I worry about a lot of things. I worry that I won’t be able to find enough time to write. I worry that I’m never going to be good enough to be published. I worry that perhaps I’ll never be a good writer, that I’m wasting my time and my lifelong dream has already crashed and burnt without my even realising it.

It’s really easy for writers to spiral into the fear zone, because, really there’s not much opportunity for validation, especially as an unpublished writer. But when the insecurities start crowding in, that’s the time to remind yourself: Don’t Panic and Just Keep Writing.

Now here’s a little bit of how writers can learn how to combat fear and panic from (fictional and non-fictional) space guys.

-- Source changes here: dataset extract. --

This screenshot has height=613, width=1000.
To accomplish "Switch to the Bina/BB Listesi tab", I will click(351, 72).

I’m reminded of Matt Damon’s character in The Martian when he talks about how he didn’t give up when he discovered he’d been abandoned. On Mars.

He said, “At some point, everything’s gonna go south on you. Everything’s going to go south and you’re going to say, ‘This is it. This is how I end.’ Now you can either accept that, or you can get to work. That’s all it is. You just begin. You do the math. You solve one problem… and you solve the next one… and then the next. And If you solve enough problems, you get to come home.”

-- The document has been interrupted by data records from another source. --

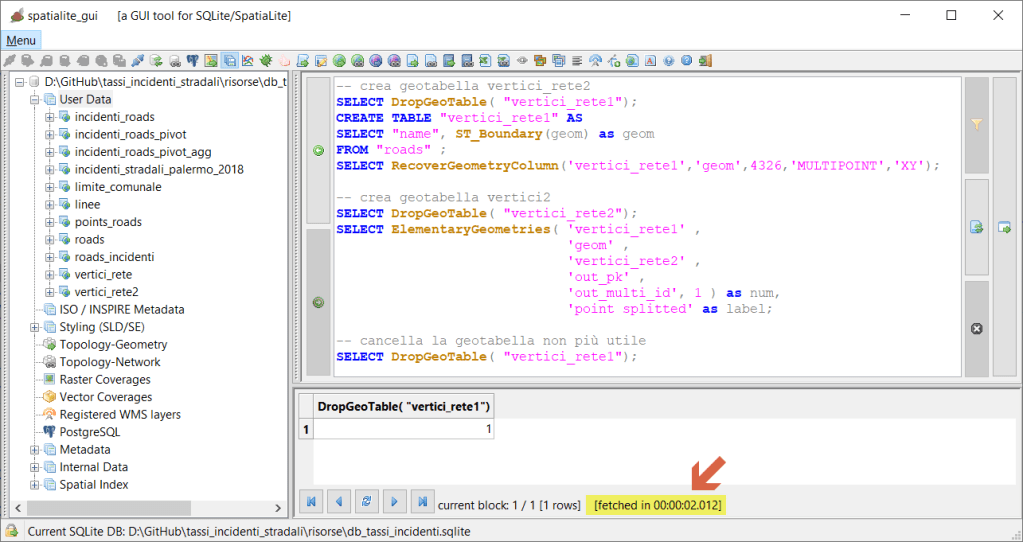Refresh the current result block
Screen dimensions: 1023x542
coord(367,502)
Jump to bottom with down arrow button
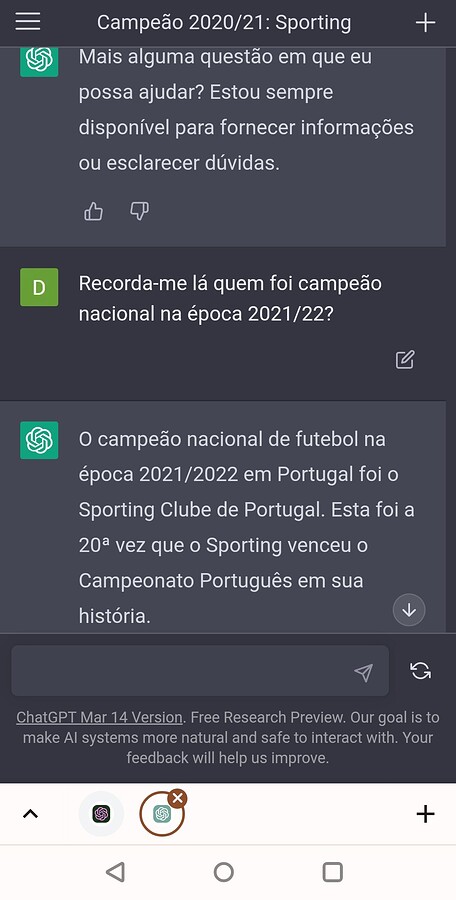 pyautogui.click(x=409, y=610)
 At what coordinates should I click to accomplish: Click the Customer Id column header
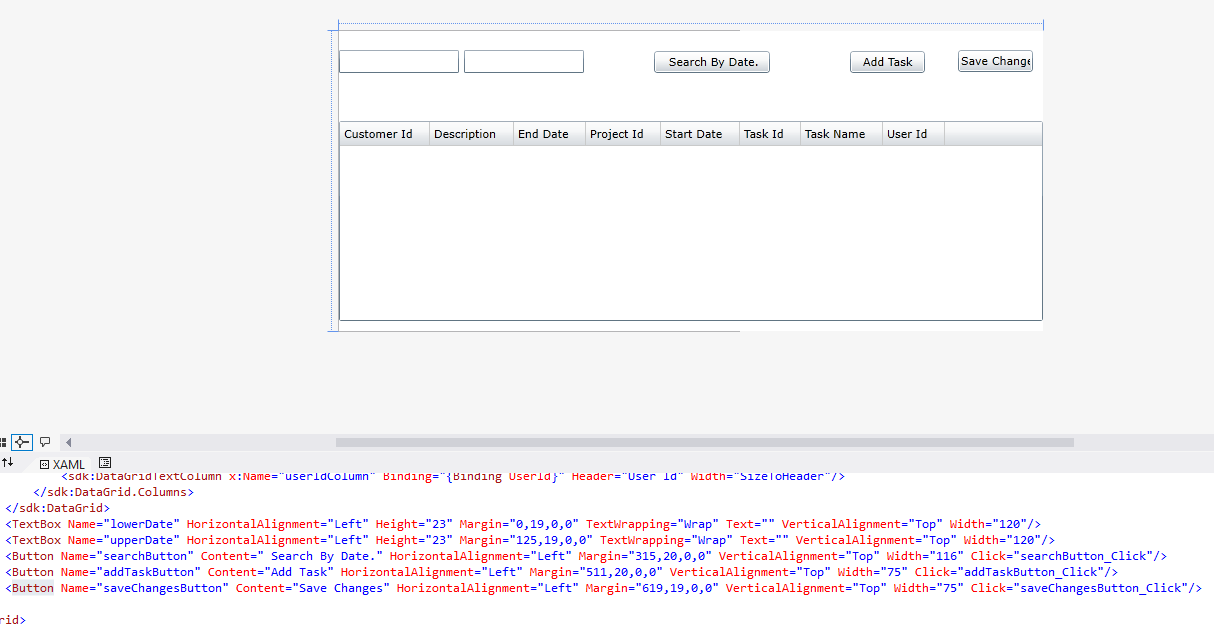pyautogui.click(x=385, y=134)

It makes sense. Don’t panic. As easy and as understandable as it would be to just go stark-raving mad with fear, the smarter thing to do would be to take a deep breath. To keep it together and, rather than look at the big old scary picture all at once, to concentrate on what you can do. Evaluate your writing. Make a list of what you think you’re lacking in when it comes to your writing. Then make a list of how you can fix that. Then tackle the issues, one at a time.

This in turn made me think of what the (non-fictional) astronaut Chris Hadfield said in his book An Astronaut’s Guide to Life about how astronauts are trained to face life-and-death scenarios.

“Our training pushes us to develop a new set of instincts. Instead of reacting to danger with a fight-or-flight adrenaline rush, we’re trained to respond unemotionally by immediately prioritizing threats and methodically seeking to defuse them. We go from wanting to bolt for the exit to wanting to engage and understand what’s going wrong, then fix it.”

Hadfield then went on to cite how a fire alarm woke him and his fellow astronauts up one night while they were on the International Space Station. As Hadfield noted, a fire on the space station is extremely dangerous as the astronauts have nowhere to go if the blaze got out of control. It would be really easy to start panicking and running around, just throwing the first thing that came to your head at the flames. But through long years of training, the astronauts knew exactly what to do in a situation like this.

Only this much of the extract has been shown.